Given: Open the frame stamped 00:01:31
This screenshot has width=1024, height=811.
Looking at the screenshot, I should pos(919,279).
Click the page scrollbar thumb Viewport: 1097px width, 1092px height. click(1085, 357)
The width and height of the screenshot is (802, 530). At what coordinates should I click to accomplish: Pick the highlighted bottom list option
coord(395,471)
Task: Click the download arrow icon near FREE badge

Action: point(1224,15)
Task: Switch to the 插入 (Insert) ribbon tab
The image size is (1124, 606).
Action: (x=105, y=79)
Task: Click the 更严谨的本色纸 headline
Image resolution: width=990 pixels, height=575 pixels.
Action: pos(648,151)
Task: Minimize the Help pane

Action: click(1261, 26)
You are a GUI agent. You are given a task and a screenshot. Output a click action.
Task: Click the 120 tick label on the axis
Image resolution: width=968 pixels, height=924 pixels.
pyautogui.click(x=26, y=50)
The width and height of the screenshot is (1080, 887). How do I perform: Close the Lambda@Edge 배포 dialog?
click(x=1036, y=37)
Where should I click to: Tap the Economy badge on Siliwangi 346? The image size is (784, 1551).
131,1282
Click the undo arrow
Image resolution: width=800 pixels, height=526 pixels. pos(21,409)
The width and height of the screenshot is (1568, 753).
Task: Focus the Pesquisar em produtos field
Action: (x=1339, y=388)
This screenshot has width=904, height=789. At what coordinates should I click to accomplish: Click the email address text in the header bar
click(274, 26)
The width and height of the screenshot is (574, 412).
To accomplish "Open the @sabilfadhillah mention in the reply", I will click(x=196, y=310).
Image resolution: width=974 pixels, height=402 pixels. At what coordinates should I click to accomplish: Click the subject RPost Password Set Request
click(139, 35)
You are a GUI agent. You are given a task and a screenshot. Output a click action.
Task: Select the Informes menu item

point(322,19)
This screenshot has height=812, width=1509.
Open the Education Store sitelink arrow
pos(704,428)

*Exercise requirements*
The full listing above should be transcribed exactly.

*Completed task*
Given: Open the frame stamped 00:01:31
This screenshot has width=1024, height=811.
Looking at the screenshot, I should pos(919,279).
Click the page scrollbar thumb Viewport: 1097px width, 1092px height. click(1085, 357)
The width and height of the screenshot is (802, 530). At what coordinates should I click to accomplish: Pick the highlighted bottom list option
coord(395,471)
Task: Click the download arrow icon near FREE badge

Action: point(1224,15)
Task: Switch to the 插入 (Insert) ribbon tab
The image size is (1124, 606).
Action: (x=105, y=79)
Task: Click the 更严谨的本色纸 headline
Image resolution: width=990 pixels, height=575 pixels.
Action: pos(648,151)
Task: Minimize the Help pane

Action: click(1261, 26)
You are a GUI agent. You are given a task and a screenshot. Output a click action.
Task: Click the 120 tick label on the axis
Image resolution: width=968 pixels, height=924 pixels.
pyautogui.click(x=26, y=50)
The width and height of the screenshot is (1080, 887). How do I perform: Close the Lambda@Edge 배포 dialog?
click(x=1036, y=37)
Where should I click to: Tap the Economy badge on Siliwangi 346? The image size is (784, 1551).
131,1282
Click the undo arrow
Image resolution: width=800 pixels, height=526 pixels. pos(21,409)
The width and height of the screenshot is (1568, 753).
Task: Focus the Pesquisar em produtos field
Action: (x=1339, y=388)
This screenshot has width=904, height=789. At what coordinates should I click to accomplish: Click the email address text in the header bar
click(274, 26)
The width and height of the screenshot is (574, 412).
To accomplish "Open the @sabilfadhillah mention in the reply", I will click(x=196, y=310).
Image resolution: width=974 pixels, height=402 pixels. At what coordinates should I click to accomplish: Click the subject RPost Password Set Request
click(139, 35)
You are a GUI agent. You are given a task and a screenshot. Output a click action.
Task: Select the Informes menu item

point(322,19)
This screenshot has height=812, width=1509.
Open the Education Store sitelink arrow
pos(704,428)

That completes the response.